The proposed property tax that would boost the coffers of the Roaring Fork Transportation Authority by $9.5 million annually appeared headed toward a narrow approval, according to unofficial results from Pitkin, Garfield and Eagle counties.
As of 10 p.m., the Colorado Secretary of State reported that ballot issue 7A had 8,569 yes votes compared to 8,061 against the measure.
RFTA CEO Dan Blankenship was cautiously optimistic but noted that scores of ballots in Pitkin, Garfield and Eagle counties had yet to be counted — and the tallies were extremely close in all of the jurisdictions.
The last numbers available before deadline showed 7A leading by 52 to 48 percent in Garfield and Pitkin, while Eagle County was 51 to 49 percent.

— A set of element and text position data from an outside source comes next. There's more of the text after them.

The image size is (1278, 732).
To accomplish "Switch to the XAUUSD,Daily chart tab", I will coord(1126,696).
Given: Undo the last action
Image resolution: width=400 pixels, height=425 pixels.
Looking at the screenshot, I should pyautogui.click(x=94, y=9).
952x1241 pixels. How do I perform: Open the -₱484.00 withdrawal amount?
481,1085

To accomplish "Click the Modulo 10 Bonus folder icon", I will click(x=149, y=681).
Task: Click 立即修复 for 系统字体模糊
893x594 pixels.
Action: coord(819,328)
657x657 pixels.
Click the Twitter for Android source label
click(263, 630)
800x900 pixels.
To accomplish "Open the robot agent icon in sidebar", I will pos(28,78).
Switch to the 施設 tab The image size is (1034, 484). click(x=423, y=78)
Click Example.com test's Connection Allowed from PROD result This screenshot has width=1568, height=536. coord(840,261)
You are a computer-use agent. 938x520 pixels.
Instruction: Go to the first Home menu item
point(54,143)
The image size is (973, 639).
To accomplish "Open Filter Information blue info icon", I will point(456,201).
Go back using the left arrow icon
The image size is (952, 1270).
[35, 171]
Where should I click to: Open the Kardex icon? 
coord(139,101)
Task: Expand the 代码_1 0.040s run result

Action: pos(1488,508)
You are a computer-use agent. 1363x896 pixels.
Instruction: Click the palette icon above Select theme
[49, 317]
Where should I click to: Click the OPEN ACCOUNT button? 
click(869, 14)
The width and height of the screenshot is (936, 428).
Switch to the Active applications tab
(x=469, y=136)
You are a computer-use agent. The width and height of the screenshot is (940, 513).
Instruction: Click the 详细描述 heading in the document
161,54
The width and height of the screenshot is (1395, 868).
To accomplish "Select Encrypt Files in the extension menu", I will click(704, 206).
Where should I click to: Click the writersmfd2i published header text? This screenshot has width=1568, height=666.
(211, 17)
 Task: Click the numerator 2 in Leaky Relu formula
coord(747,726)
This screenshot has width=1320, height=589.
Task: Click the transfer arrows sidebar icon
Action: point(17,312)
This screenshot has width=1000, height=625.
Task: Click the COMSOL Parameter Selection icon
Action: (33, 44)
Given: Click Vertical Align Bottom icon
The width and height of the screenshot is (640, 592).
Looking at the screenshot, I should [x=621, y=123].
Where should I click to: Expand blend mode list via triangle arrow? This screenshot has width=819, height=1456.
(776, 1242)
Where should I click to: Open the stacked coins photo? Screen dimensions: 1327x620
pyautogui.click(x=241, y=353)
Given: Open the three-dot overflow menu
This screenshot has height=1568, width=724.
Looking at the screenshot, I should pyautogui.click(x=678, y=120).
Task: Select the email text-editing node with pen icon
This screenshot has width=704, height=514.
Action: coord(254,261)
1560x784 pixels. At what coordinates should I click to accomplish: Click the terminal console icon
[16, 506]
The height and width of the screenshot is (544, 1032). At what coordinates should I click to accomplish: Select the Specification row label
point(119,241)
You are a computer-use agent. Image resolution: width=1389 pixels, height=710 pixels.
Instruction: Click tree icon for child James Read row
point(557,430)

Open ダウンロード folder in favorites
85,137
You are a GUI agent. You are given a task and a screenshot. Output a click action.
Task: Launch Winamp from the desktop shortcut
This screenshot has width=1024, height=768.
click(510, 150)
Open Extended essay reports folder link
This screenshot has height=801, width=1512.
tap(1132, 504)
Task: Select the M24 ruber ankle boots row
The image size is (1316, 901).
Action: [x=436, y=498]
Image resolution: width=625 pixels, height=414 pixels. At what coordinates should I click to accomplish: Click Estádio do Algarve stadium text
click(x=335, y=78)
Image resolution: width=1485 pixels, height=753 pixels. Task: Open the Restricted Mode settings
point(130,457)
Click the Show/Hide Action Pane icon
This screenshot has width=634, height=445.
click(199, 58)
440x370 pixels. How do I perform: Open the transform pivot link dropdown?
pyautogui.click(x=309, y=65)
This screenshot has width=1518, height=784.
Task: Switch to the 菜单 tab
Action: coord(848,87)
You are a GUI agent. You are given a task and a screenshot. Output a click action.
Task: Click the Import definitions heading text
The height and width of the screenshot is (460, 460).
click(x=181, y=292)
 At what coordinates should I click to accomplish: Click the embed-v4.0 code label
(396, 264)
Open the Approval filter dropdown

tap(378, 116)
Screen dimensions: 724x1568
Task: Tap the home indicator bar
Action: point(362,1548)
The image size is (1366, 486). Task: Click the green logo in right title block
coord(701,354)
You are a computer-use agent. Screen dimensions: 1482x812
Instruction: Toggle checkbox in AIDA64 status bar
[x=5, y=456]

Without knowing how many outstanding ballots that needed to be counted, “we’re kind of in a vacuum of information,” Blankenship said. “I’m very encouraged so far that we have a small margin in favor. Hopefully that margin will continue as the evening progresses and the final tally is reached.”
If approved, the tax would help the transit agency in key areas, including the replacement of buses with more environmentally friendly vehicles; increasing evening, night and weekend service during the winter and summer seasons and on weekdays in the off-season; improving links to local trail systems and assisting the creation of new trails; and increasing safety and mobility via pedestrian crossings, bike sharing, improved bus stations and additional park-and-ride lots.
The property tax would generate an estimated $9.5 million annually. At the proposed 2.65-mill rate, it would cost the owner of a home valued at $500,000 about $81 per year. Currently, RFTA receives its funds through local sales taxes, rider fares, service contracts and state and federal transportation grants.
Blankenship said such grants are not stable enough to depend upon and that operational funds need to come from dedicated sources.
“Those grants are kind of drying up,” he said Tuesday night. “They’re harder to come by and they’re unreliable.”